------ DATA FOR THIS EXERCISE ------

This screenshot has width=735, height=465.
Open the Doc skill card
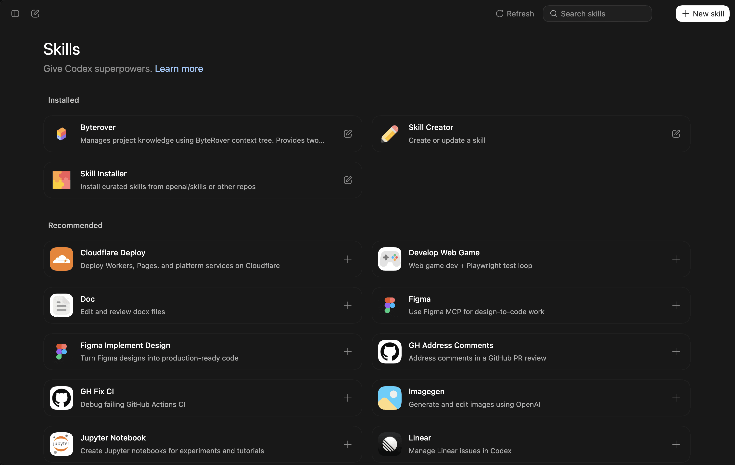[183, 305]
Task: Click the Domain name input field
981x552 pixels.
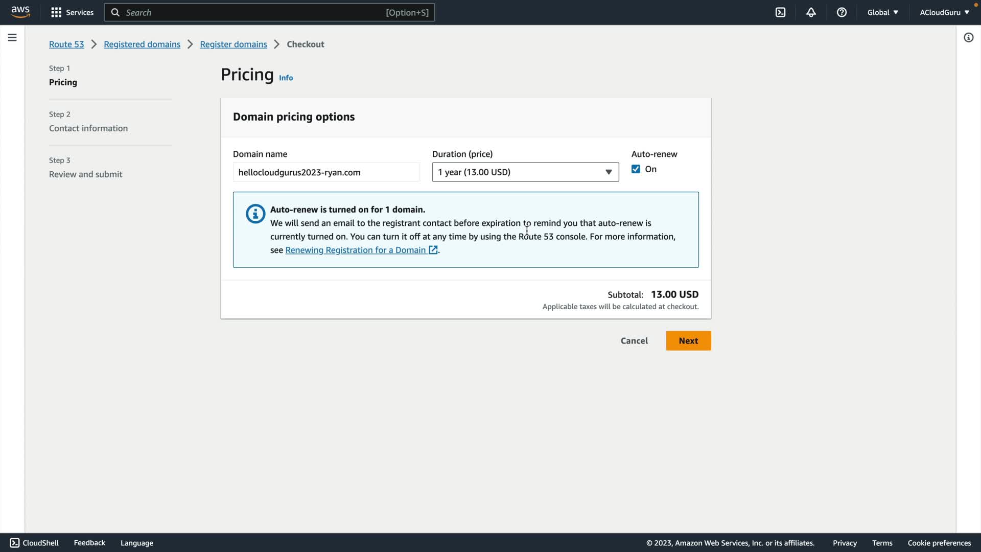Action: point(326,172)
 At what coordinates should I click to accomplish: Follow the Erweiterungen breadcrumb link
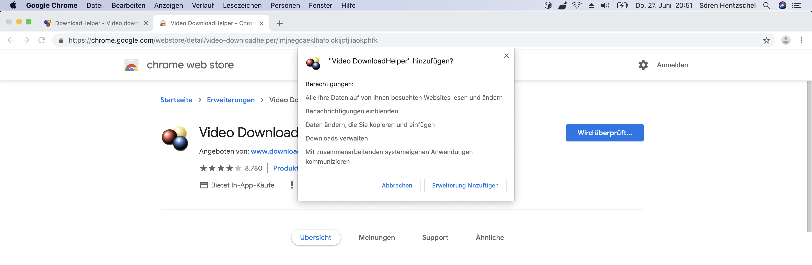pos(230,100)
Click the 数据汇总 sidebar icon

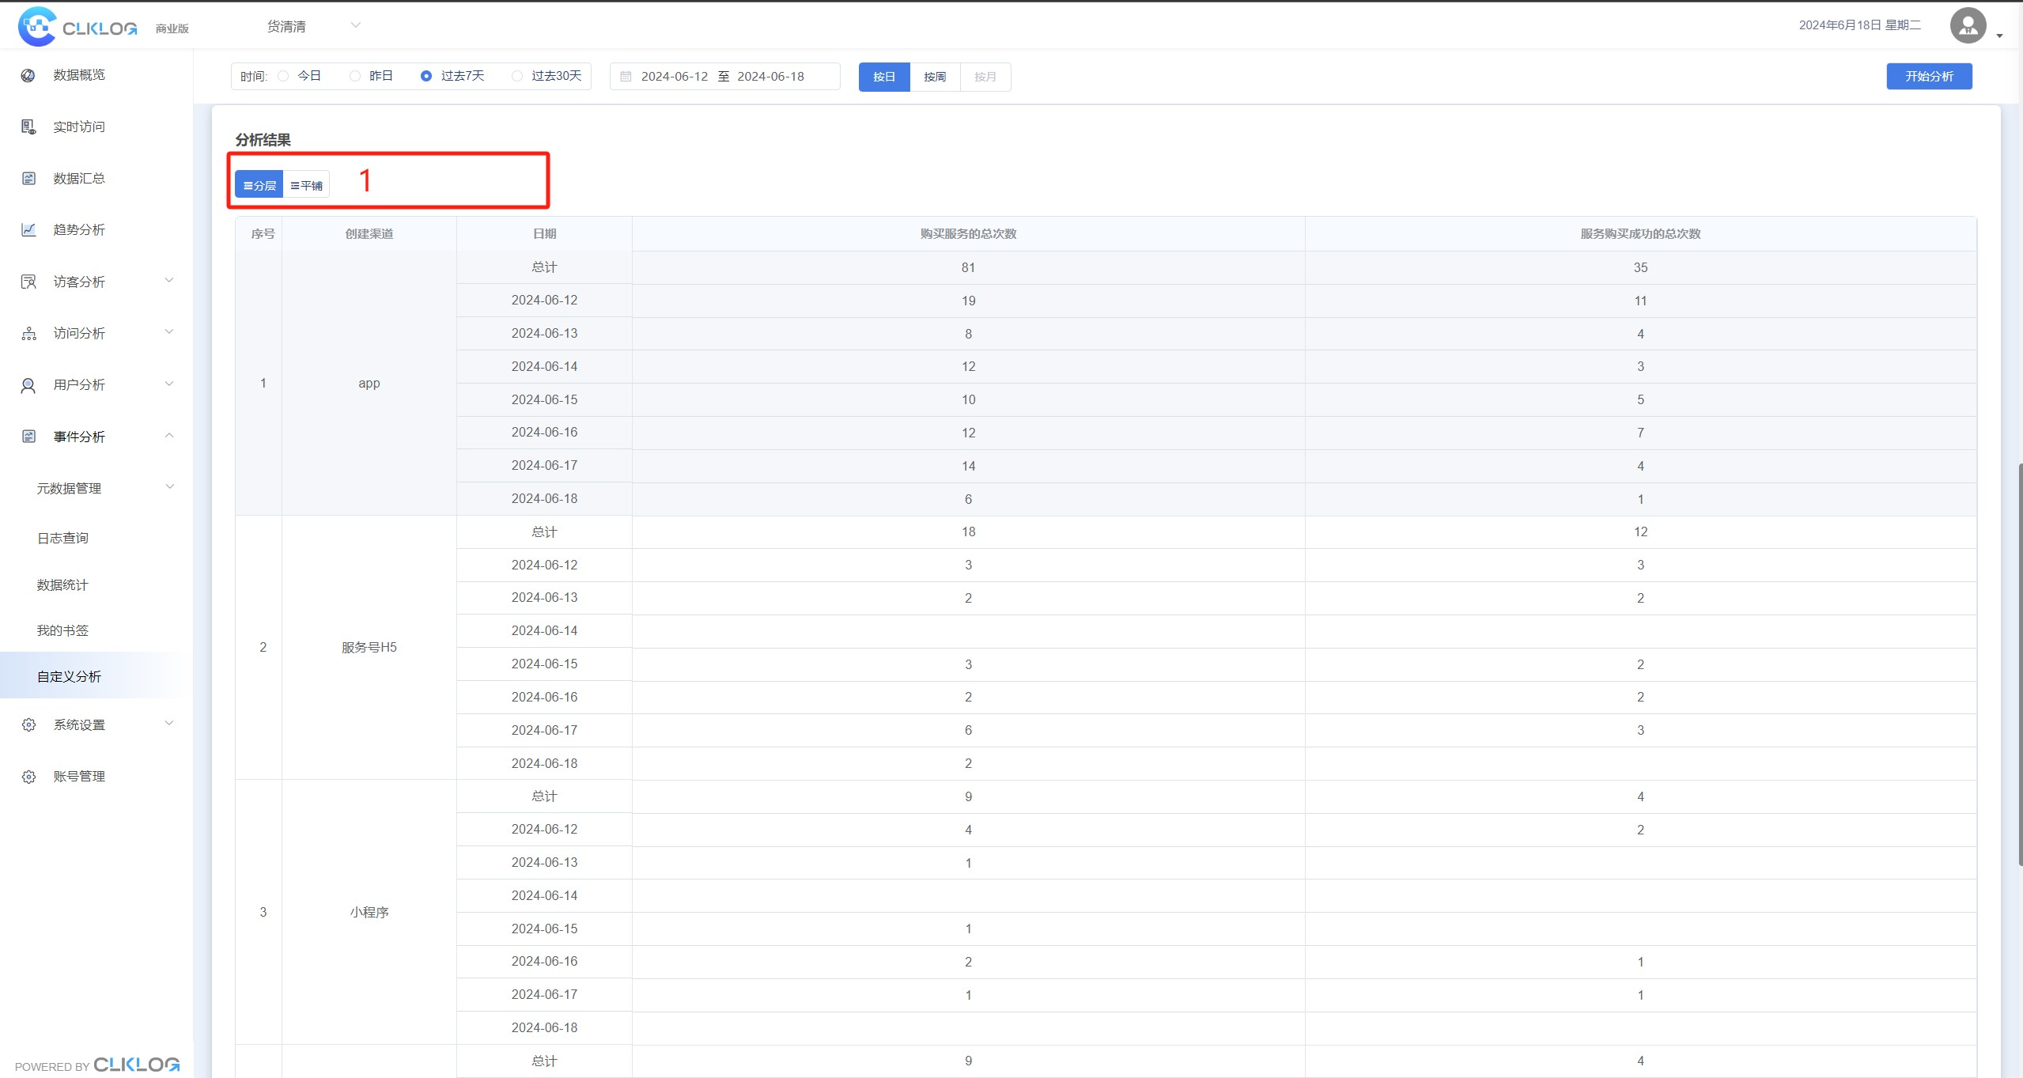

------

## REQUIRED ACTION
Working down from the line with "At what coordinates", copy each line exactly until the last line of the entries, which is also included. Omit the pictures.

## WRITTEN RESPONSE
 At what coordinates should I click to accomplish: Follow the Erweiterungen breadcrumb link
pos(230,100)
Click the 数据汇总 sidebar icon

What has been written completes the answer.